Dataset records: Begin

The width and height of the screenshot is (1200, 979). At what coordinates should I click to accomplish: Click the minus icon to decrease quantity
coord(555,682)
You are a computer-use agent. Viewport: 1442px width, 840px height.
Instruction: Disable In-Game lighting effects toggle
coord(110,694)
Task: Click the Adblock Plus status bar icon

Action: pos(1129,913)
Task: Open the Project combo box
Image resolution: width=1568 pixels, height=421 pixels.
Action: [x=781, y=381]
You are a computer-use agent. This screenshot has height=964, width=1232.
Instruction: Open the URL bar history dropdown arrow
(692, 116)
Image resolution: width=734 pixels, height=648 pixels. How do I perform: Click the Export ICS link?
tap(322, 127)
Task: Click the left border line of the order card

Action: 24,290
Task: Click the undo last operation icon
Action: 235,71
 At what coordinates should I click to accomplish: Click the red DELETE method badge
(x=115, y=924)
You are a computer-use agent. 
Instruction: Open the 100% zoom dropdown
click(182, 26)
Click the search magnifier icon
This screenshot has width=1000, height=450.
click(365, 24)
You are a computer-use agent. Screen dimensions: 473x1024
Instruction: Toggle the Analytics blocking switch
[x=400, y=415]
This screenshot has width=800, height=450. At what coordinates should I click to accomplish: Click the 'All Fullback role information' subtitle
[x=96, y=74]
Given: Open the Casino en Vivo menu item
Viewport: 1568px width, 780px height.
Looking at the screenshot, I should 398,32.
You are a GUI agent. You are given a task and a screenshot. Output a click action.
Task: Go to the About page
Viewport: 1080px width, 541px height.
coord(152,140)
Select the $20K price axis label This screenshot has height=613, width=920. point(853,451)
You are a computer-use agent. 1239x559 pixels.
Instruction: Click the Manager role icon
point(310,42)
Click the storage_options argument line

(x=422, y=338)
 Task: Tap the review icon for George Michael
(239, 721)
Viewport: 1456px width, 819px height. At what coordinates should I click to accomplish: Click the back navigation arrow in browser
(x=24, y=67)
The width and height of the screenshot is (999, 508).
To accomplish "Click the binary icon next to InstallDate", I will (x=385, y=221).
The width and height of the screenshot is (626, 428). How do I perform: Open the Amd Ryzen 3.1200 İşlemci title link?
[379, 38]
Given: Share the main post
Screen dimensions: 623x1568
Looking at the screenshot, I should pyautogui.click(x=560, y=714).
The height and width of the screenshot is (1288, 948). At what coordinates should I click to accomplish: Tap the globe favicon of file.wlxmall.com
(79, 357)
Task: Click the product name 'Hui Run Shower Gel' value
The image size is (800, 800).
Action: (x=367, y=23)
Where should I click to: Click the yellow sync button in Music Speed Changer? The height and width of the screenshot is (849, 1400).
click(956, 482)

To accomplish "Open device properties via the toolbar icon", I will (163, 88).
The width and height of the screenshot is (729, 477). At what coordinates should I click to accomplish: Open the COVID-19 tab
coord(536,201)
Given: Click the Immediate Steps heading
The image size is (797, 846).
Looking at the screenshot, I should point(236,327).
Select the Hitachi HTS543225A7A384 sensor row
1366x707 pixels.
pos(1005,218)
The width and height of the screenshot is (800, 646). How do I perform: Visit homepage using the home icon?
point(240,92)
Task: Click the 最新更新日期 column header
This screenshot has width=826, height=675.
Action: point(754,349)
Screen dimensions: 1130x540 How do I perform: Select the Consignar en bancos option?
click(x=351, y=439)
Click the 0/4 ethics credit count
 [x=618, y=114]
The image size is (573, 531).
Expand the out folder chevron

Dataset records: End

Only the line that contains "This screenshot has width=826, height=675." and the lines after it, through the end of the data above, are to be repeated exactly.

--- Finished exercise ---
This screenshot has width=826, height=675.
Action: point(754,349)
Screen dimensions: 1130x540 How do I perform: Select the Consignar en bancos option?
click(x=351, y=439)
Click the 0/4 ethics credit count
 [x=618, y=114]
The image size is (573, 531).
Expand the out folder chevron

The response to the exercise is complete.